▶ [Work task]
For the data below, give again exactly the lines from the one containing "Image resolution: width=473" through the one containing "You are a computer-use agent. The width", both ends included, and no others.
#####
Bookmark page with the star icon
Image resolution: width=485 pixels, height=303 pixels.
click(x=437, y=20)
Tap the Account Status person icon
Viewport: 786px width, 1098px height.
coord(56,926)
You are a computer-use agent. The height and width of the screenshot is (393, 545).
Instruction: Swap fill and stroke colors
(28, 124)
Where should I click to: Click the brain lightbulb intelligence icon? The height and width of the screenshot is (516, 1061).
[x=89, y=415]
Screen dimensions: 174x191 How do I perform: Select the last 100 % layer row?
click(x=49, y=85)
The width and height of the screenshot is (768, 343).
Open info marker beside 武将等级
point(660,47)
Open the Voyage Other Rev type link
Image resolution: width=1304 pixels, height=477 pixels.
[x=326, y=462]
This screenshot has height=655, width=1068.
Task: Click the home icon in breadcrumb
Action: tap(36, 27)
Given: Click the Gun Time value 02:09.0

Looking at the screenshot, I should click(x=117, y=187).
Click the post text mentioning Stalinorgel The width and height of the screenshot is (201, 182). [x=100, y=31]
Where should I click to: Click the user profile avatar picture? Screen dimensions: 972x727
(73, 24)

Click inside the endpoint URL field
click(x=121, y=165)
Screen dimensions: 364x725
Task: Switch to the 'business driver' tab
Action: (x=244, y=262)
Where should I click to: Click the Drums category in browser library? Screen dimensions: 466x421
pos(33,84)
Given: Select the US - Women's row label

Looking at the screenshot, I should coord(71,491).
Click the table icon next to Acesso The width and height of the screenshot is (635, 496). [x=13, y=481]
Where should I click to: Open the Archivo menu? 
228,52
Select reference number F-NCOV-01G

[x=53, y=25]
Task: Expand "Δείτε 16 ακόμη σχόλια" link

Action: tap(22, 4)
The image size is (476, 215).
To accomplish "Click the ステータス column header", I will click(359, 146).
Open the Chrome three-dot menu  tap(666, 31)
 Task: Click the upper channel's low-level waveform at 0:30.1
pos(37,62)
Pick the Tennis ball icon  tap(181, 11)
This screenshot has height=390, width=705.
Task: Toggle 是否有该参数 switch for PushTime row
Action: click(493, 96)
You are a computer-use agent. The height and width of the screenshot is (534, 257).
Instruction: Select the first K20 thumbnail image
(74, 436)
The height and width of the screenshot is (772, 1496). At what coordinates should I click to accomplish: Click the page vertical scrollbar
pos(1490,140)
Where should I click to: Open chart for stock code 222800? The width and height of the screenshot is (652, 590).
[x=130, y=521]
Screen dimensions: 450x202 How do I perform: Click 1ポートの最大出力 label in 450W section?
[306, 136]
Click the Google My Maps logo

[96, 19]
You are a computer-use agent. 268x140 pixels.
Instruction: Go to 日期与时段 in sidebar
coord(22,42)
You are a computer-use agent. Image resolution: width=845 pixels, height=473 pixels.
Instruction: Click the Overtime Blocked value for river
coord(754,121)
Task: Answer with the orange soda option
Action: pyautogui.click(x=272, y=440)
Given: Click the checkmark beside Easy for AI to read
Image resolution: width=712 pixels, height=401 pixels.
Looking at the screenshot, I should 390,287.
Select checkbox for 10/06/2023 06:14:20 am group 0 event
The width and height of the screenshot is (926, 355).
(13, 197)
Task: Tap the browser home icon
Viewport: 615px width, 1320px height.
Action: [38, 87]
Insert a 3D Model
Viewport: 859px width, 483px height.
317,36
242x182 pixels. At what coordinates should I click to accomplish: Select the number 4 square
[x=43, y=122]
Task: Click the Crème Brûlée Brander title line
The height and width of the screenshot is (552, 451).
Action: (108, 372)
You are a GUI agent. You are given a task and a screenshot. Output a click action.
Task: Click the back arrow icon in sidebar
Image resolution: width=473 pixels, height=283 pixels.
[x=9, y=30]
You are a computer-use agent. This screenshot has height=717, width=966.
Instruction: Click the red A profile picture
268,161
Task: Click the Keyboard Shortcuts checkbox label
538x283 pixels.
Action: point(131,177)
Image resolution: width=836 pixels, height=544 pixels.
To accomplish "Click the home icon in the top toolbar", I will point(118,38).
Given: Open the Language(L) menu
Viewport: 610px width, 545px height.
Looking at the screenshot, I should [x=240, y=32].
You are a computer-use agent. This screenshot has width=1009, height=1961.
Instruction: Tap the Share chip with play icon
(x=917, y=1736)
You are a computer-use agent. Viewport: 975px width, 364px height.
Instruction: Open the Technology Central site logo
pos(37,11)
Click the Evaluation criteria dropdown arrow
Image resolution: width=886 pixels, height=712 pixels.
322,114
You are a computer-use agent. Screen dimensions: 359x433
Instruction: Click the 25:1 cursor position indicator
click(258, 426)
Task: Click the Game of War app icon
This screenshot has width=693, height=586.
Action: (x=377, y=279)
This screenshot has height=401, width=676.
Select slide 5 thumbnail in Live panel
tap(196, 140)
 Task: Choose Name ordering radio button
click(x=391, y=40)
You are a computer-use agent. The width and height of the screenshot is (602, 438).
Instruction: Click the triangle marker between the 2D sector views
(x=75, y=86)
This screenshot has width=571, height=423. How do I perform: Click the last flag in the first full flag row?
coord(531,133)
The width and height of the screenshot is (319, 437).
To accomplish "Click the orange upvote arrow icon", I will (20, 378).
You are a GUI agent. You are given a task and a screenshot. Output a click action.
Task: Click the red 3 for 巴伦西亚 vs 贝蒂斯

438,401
#####
▶ [Reply to the task]
Image resolution: width=473 pixels, height=283 pixels.
[x=9, y=30]
You are a computer-use agent. This screenshot has height=717, width=966.
Instruction: Click the red A profile picture
268,161
Task: Click the Keyboard Shortcuts checkbox label
538x283 pixels.
Action: point(131,177)
Image resolution: width=836 pixels, height=544 pixels.
To accomplish "Click the home icon in the top toolbar", I will point(118,38).
Given: Open the Language(L) menu
Viewport: 610px width, 545px height.
Looking at the screenshot, I should [x=240, y=32].
You are a computer-use agent. This screenshot has width=1009, height=1961.
Instruction: Tap the Share chip with play icon
(x=917, y=1736)
You are a computer-use agent. Viewport: 975px width, 364px height.
Instruction: Open the Technology Central site logo
pos(37,11)
Click the Evaluation criteria dropdown arrow
Image resolution: width=886 pixels, height=712 pixels.
322,114
You are a computer-use agent. Screen dimensions: 359x433
Instruction: Click the 25:1 cursor position indicator
click(258, 426)
Task: Click the Game of War app icon
This screenshot has width=693, height=586.
Action: (x=377, y=279)
This screenshot has height=401, width=676.
Select slide 5 thumbnail in Live panel
tap(196, 140)
 Task: Choose Name ordering radio button
click(x=391, y=40)
You are a computer-use agent. The width and height of the screenshot is (602, 438).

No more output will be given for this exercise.